The Physics of Spinning my Car Keys

The Physics of Spinning my Car Keys

            As I was walking into the library the other day, I noticed that I have a habit of spinning my car keys around my finger. At the time I was studying for the angular motion test (go figure) so I started thinking about all of the forces involved in me spinning my keys around my finger. The first thing I thought of was that I am applying a perpendicular force to my car keys which starts the initial motion. Once the motion has started, the radial force exerted on the mass of the keys in the direction of the axis of rotation keeps the keys going in a circular motion. My keys are approximately 0.115m in length and upon timing myself, I found that it takes approximately 0.5s for my keys to complete one full rotation around my finger. Now that I have obtained this data, I can calculate some interesting values regarding my funny habit. Based on the data I obtained in my perfectly controlled experiment (obviously), I calculated that my keys are spinning at a rate of approximately 12.57 radians per second. From that I calculated that the tip of my keys was rotating at 1.45 m/s which is 3.24 mph. I found this value very interesting because looking at my keys it seems like they are rotating a lot faster than they are just to the naked eye. I think that this is because it is such as small rotation that takes such a short amount of time that the mind assumes it is spinning faster.
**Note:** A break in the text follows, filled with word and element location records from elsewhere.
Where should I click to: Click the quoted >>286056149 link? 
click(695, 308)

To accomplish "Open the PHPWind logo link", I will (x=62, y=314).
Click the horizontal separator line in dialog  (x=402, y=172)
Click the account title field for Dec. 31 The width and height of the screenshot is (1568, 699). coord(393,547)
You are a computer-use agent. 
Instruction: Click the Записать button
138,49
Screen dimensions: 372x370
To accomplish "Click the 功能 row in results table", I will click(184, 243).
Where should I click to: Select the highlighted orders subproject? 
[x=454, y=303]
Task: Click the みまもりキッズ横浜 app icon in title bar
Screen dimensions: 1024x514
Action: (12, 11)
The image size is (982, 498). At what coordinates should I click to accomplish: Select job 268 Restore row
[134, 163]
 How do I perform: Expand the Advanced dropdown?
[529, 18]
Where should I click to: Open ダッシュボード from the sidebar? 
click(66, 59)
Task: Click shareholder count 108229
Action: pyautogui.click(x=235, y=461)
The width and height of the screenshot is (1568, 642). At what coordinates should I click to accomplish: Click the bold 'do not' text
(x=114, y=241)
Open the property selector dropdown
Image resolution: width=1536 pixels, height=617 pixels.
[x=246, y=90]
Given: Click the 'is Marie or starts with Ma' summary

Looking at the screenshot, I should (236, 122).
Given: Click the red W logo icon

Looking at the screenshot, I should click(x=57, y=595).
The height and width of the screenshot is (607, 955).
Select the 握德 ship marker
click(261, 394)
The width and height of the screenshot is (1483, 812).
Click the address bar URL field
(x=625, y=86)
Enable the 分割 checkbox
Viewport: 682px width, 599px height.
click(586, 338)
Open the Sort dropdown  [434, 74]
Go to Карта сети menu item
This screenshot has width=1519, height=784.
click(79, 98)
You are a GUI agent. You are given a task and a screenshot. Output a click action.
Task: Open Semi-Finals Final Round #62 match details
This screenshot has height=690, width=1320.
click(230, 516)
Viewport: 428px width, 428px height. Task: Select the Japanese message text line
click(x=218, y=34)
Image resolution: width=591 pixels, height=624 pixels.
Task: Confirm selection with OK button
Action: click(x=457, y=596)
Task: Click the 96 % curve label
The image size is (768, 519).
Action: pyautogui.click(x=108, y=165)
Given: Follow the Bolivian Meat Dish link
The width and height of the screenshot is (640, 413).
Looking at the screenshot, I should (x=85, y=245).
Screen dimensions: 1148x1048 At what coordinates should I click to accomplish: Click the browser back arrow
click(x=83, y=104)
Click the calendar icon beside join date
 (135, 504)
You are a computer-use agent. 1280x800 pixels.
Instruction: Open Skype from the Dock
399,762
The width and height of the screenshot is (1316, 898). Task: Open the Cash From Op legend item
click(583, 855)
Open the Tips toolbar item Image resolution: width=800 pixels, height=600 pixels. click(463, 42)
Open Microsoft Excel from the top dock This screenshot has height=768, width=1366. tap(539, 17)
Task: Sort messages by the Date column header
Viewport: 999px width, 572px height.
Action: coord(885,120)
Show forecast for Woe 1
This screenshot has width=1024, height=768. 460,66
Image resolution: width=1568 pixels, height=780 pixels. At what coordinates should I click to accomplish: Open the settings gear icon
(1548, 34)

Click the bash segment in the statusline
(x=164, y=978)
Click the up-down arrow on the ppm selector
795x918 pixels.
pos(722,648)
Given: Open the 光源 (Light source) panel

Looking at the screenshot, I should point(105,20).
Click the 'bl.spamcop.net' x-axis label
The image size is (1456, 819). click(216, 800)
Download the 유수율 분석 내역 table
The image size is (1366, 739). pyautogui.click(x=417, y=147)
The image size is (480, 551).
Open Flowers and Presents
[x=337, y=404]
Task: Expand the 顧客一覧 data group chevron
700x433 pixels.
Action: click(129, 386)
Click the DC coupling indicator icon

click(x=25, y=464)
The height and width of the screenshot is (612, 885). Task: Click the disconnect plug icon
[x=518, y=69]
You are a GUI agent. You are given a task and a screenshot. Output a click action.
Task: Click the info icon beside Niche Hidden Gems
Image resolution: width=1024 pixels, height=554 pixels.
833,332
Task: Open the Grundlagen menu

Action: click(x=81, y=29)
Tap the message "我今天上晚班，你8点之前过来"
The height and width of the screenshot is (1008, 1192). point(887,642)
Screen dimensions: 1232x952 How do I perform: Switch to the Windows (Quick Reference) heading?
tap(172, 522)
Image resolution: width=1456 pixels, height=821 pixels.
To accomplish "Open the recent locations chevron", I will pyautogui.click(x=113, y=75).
            Another interesting aspect of this is that my keys have many different keys and key chains attached to them of various sizes and masses. Since I am applying a uniform force to the key chain, I noticed that the more massive object attached to the keychain move much slower than the smaller objects. This is because since the force is uniform, and force= mass x acceleration. Therefore, the more massive objects will have a slower acceleration than the larger objects as long as we are assuming that the force I am applying to the keychain is uniform to all of the objects.